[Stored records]
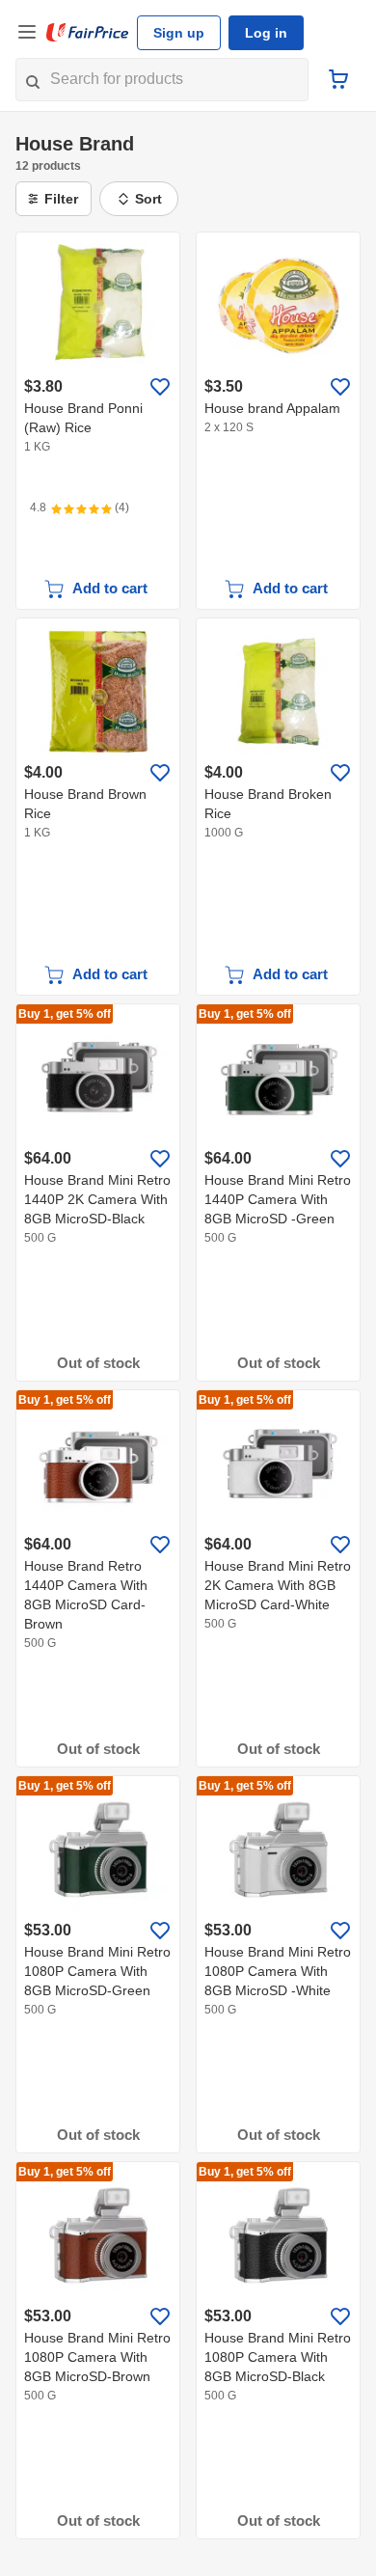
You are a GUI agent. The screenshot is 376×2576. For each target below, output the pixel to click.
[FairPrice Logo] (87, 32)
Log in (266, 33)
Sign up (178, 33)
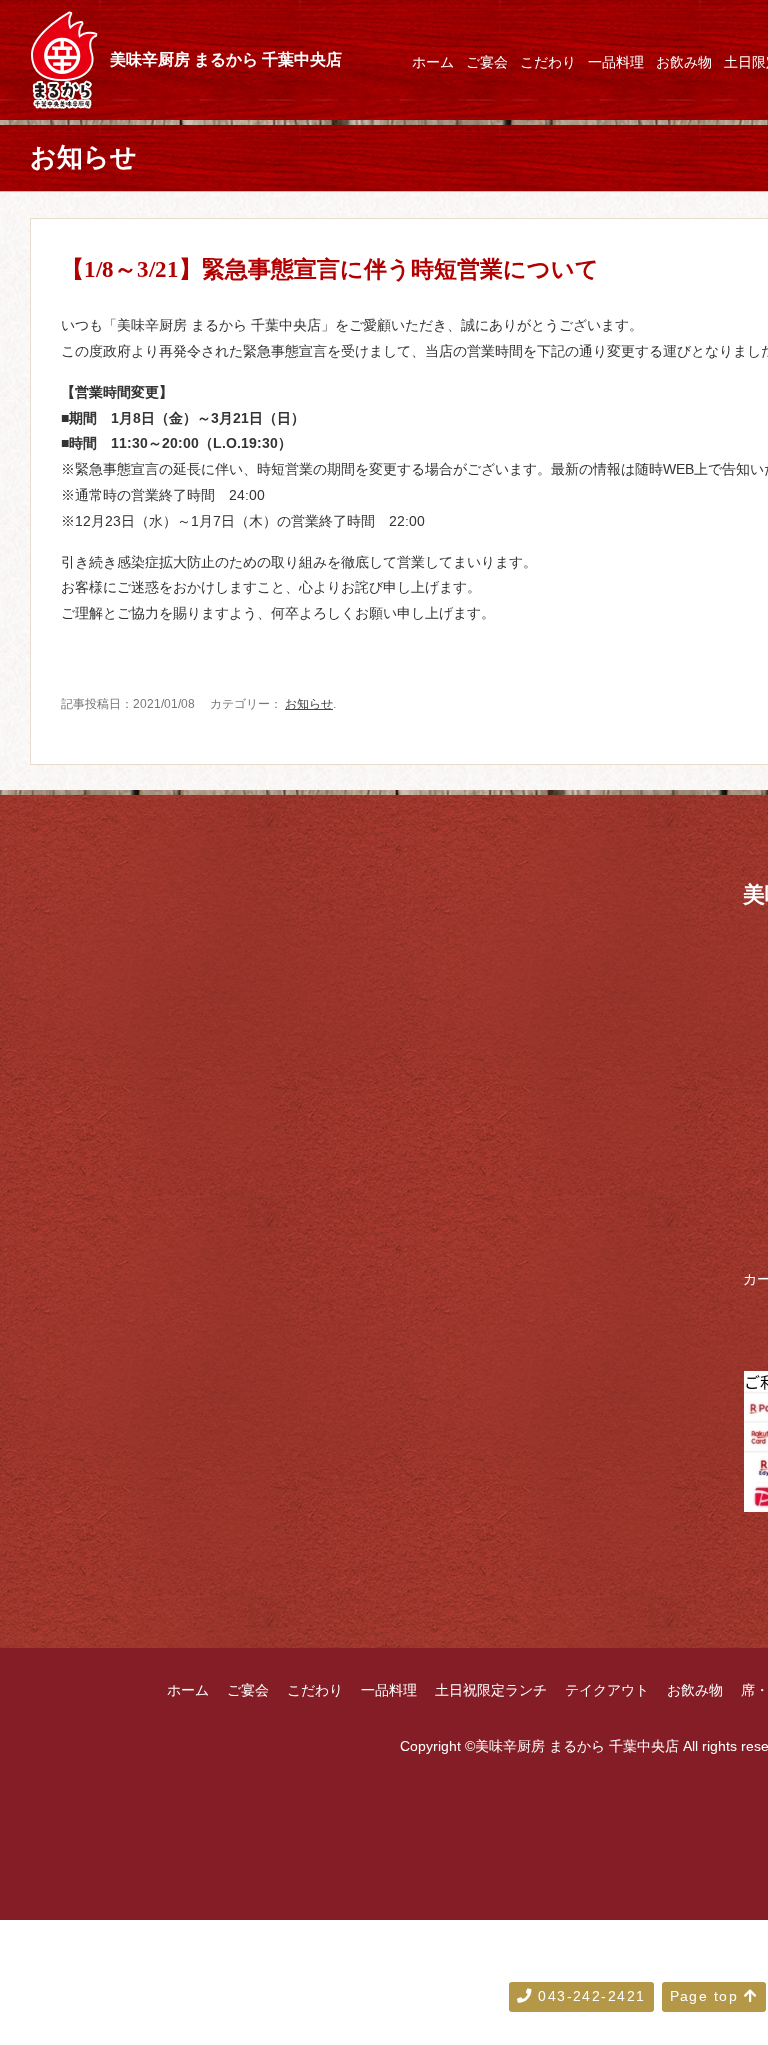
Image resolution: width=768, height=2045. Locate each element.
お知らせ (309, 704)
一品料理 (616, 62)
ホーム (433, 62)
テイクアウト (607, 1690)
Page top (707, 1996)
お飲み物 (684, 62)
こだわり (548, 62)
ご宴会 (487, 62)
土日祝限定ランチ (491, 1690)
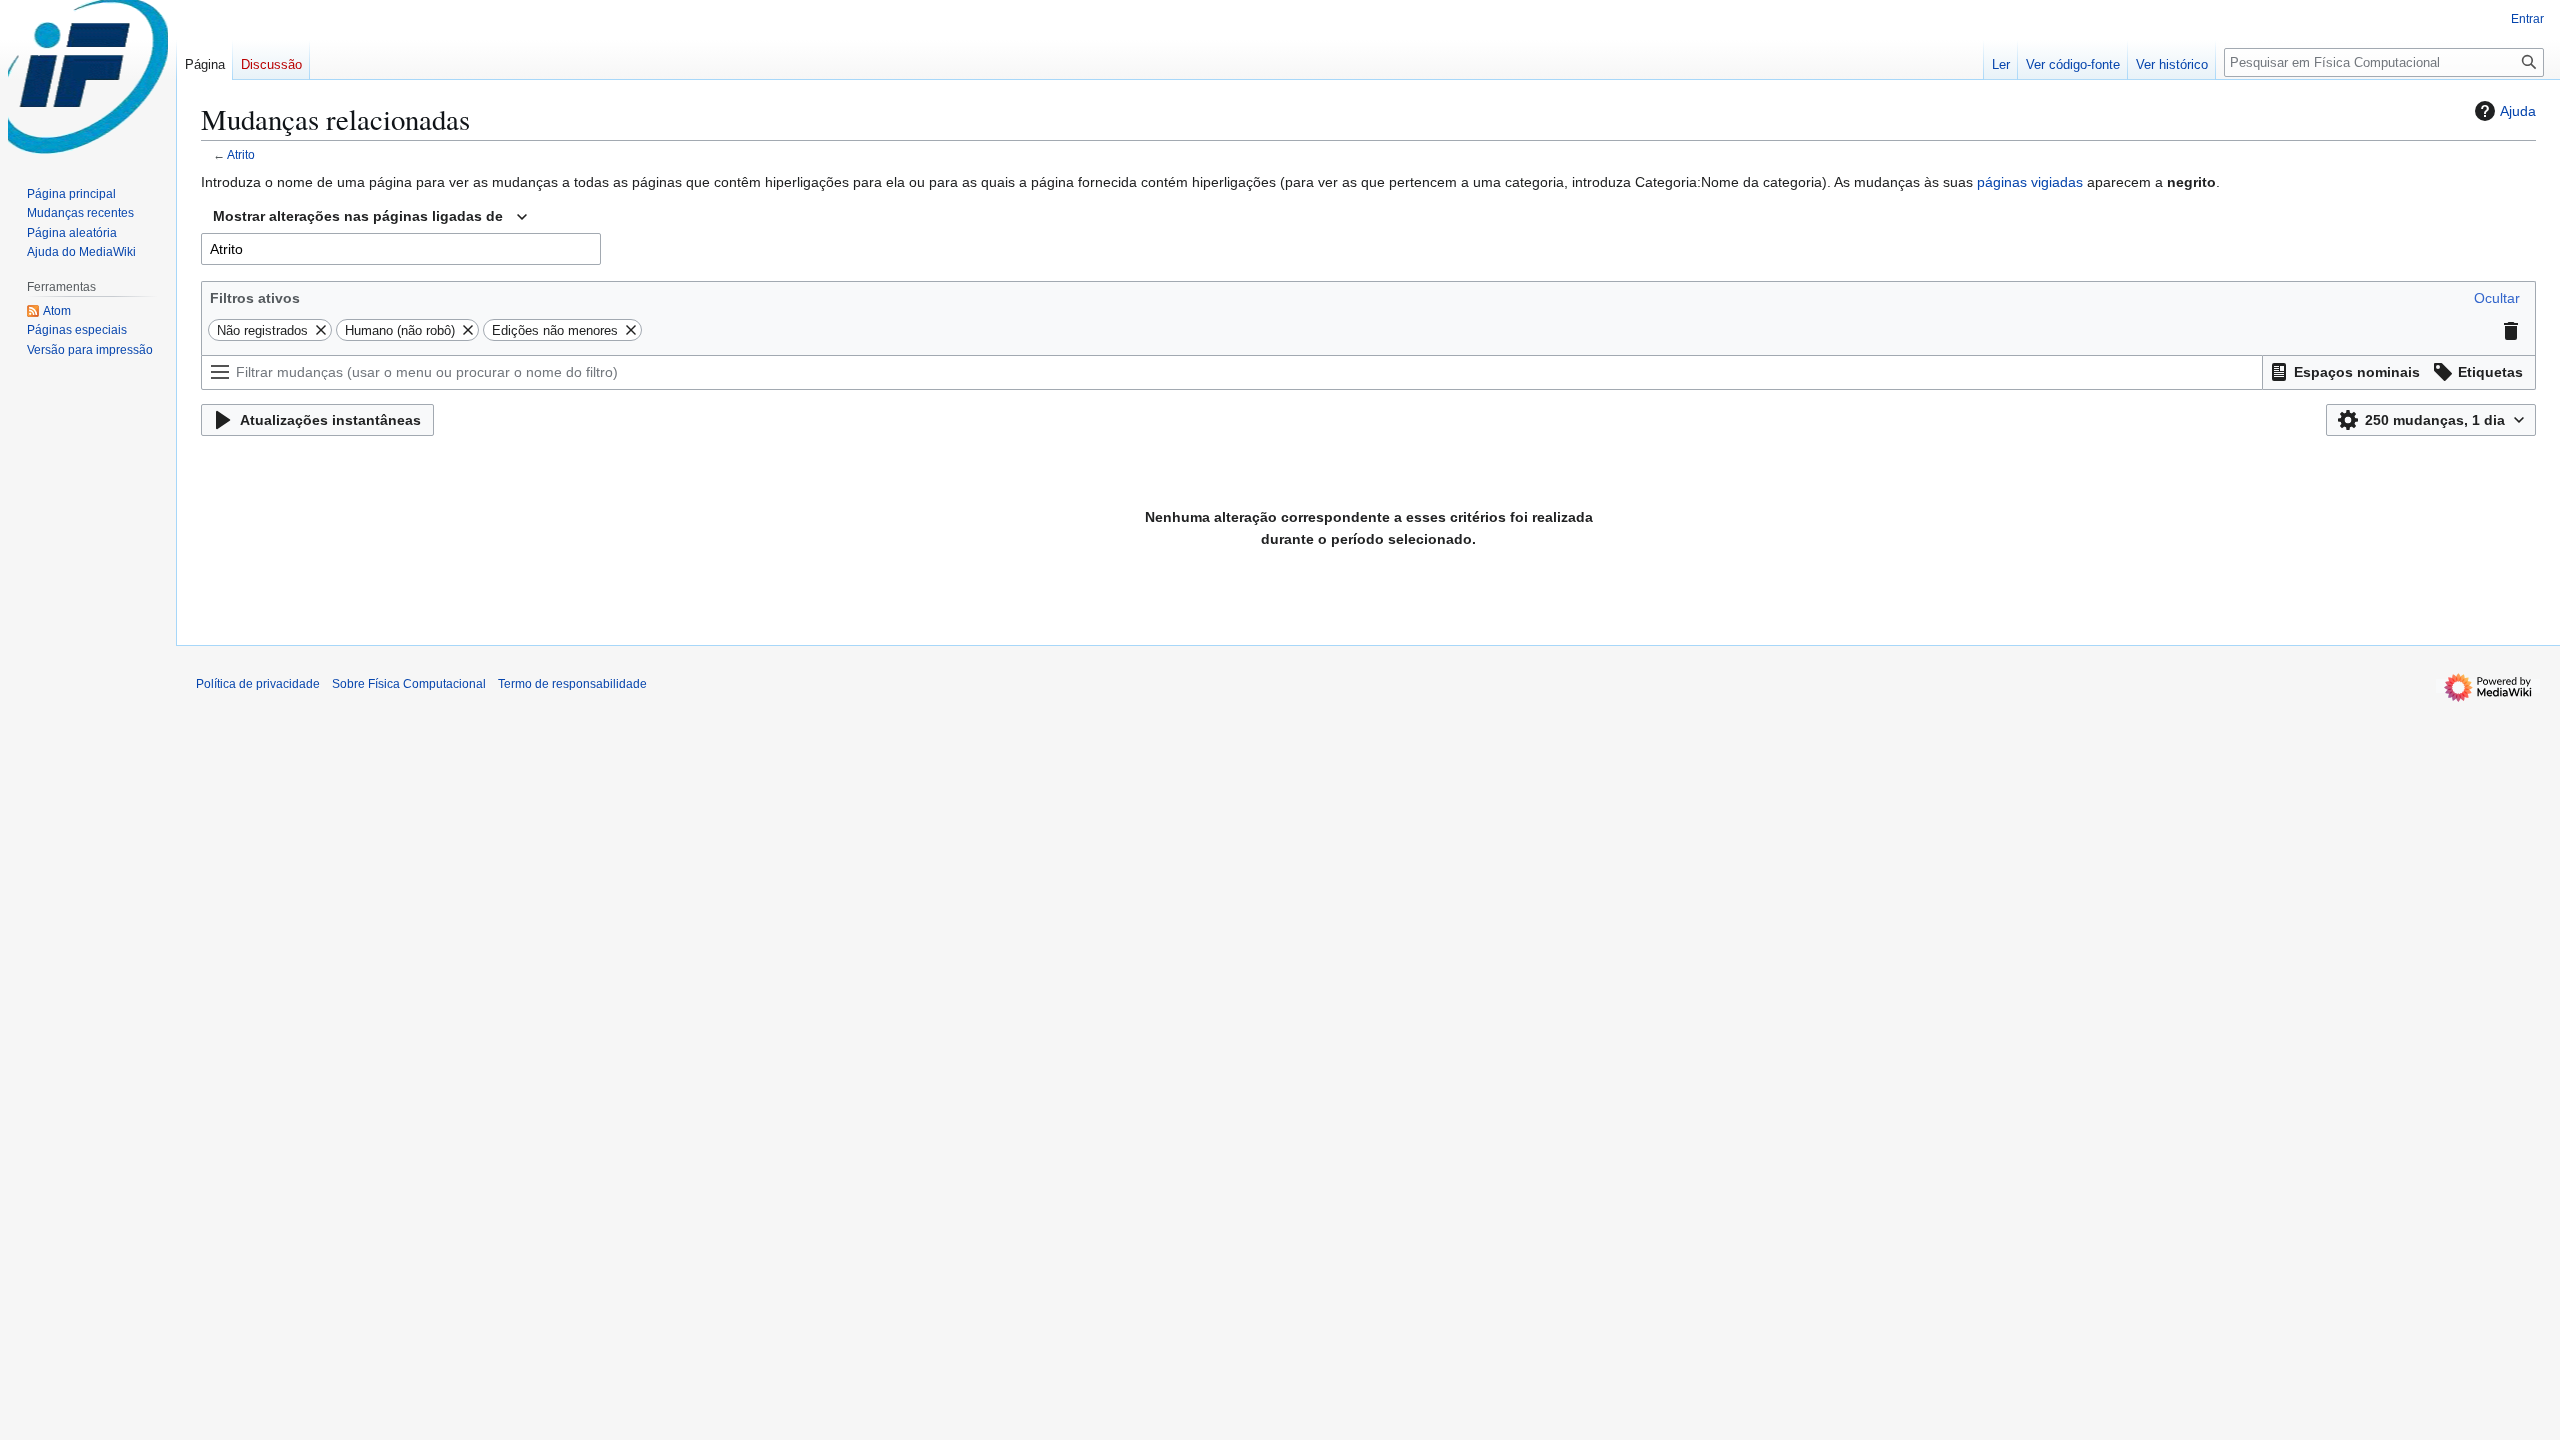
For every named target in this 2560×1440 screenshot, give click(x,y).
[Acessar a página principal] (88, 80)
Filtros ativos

* _WHAT YOU NEED TO DO_
Once you have counted every line above that contains the string "screenshot", give that number and nothing more.

* _ANSWER FOR THIS EXERCISE_
2